• [EXERCISE REQUIREMENTS]: Using the data beneath, show every line that includes the word "Task".

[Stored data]
-*-
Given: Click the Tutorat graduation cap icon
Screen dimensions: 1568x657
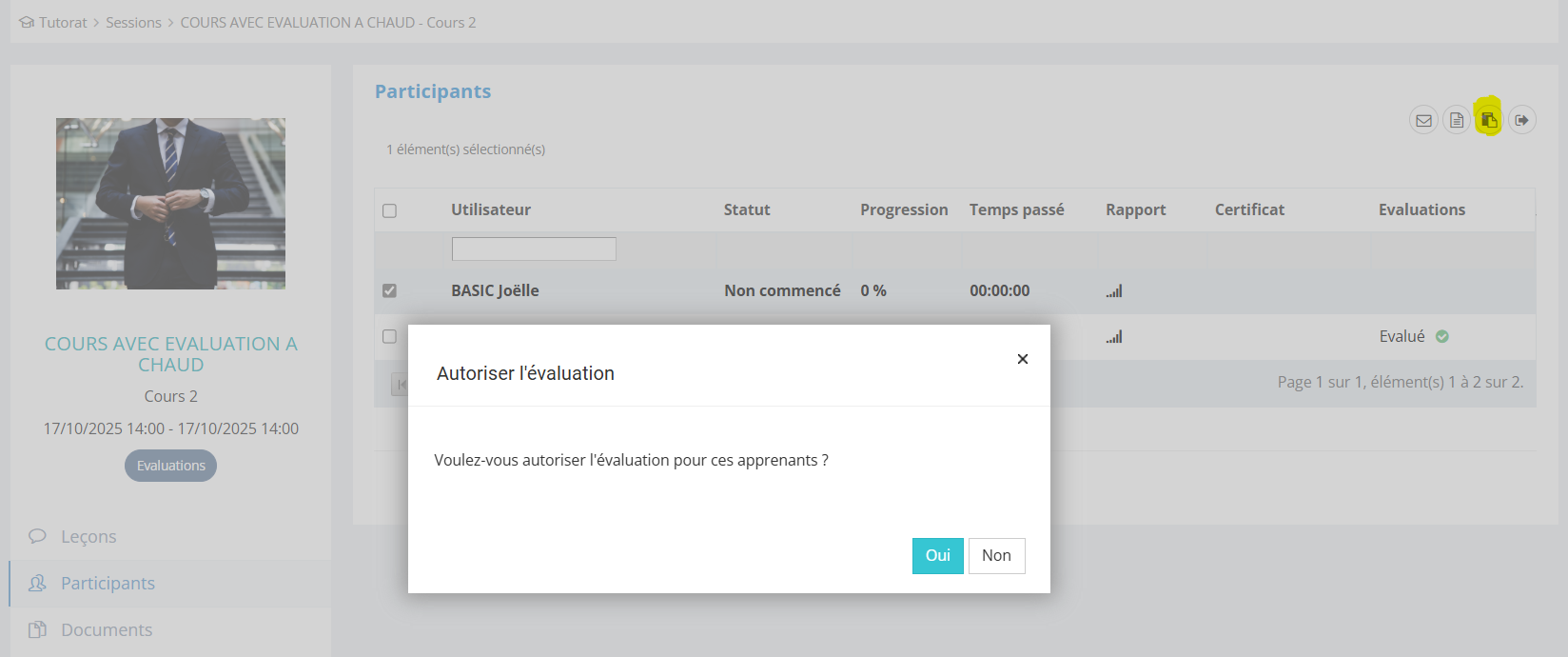Looking at the screenshot, I should [27, 22].
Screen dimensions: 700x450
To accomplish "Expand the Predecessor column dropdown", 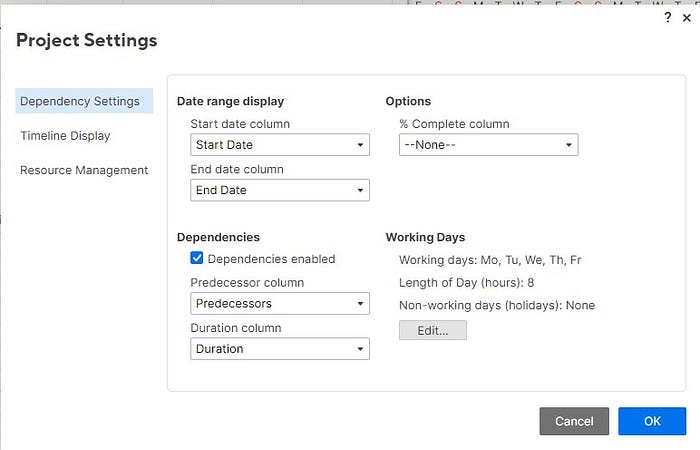I will point(280,303).
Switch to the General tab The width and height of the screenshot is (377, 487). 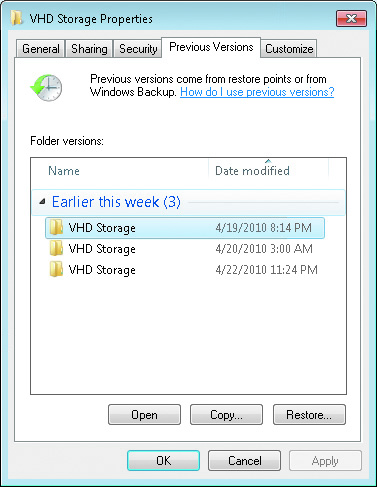click(40, 49)
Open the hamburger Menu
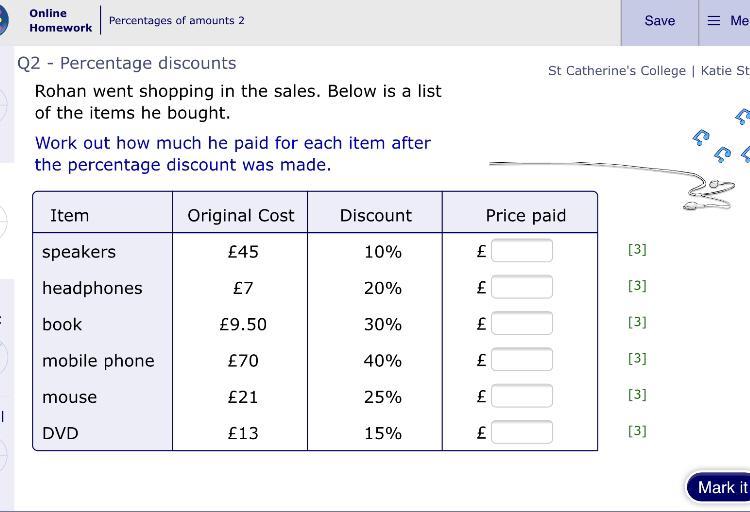This screenshot has height=512, width=750. (726, 21)
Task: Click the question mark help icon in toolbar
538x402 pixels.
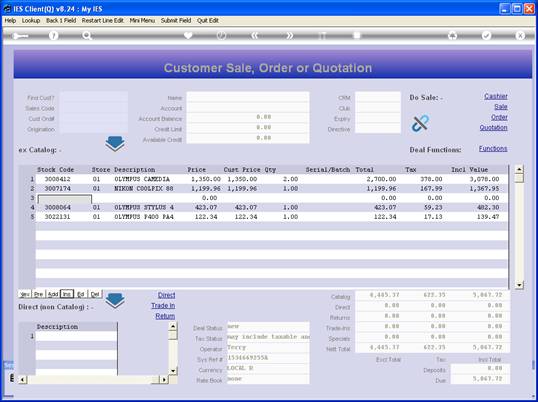Action: [53, 35]
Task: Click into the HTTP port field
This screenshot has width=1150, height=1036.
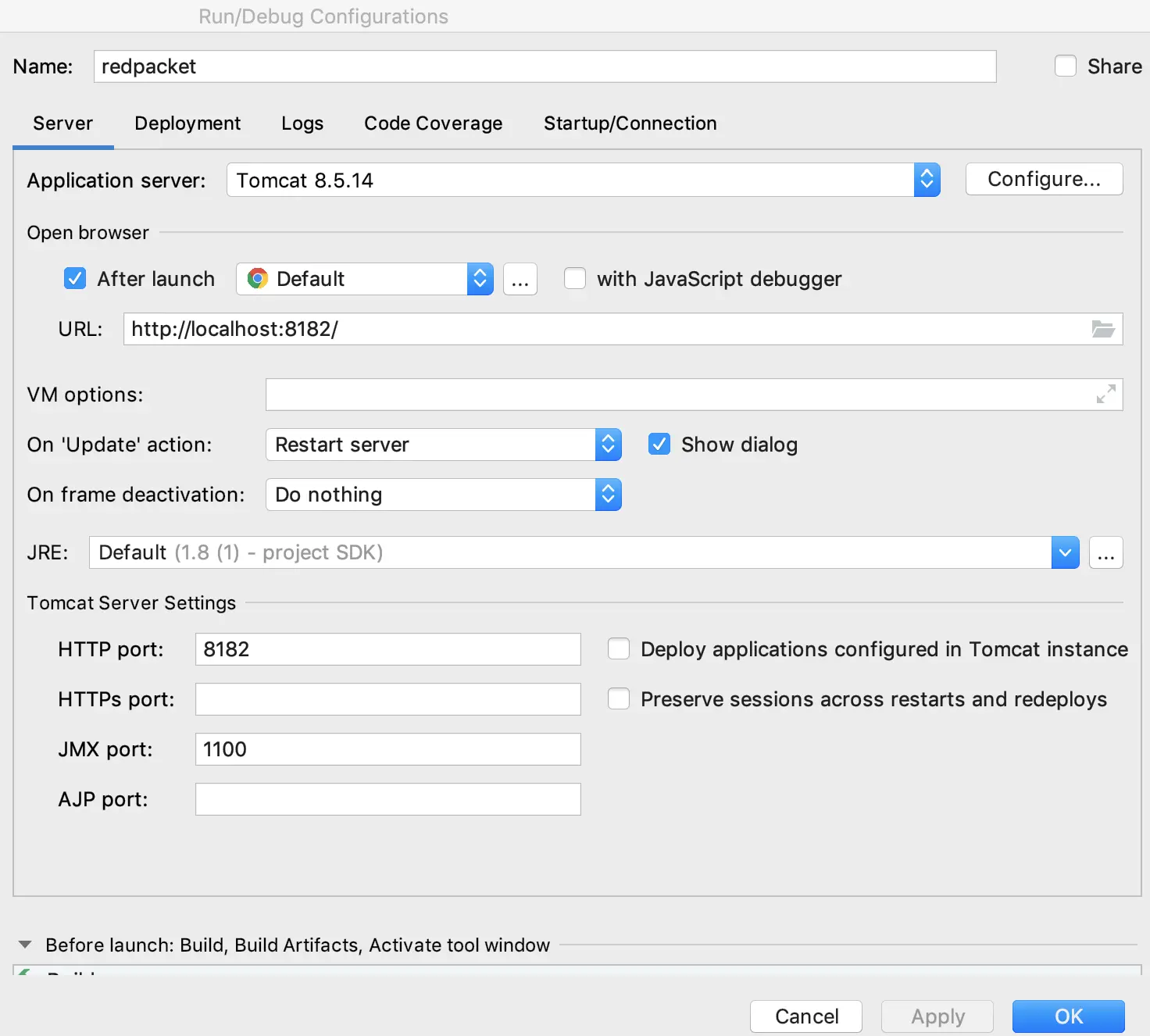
-*-
• [EXPECTED ANSWER]:
Task: Click the question mark help icon in toolbar
Task: Click into the HTTP port field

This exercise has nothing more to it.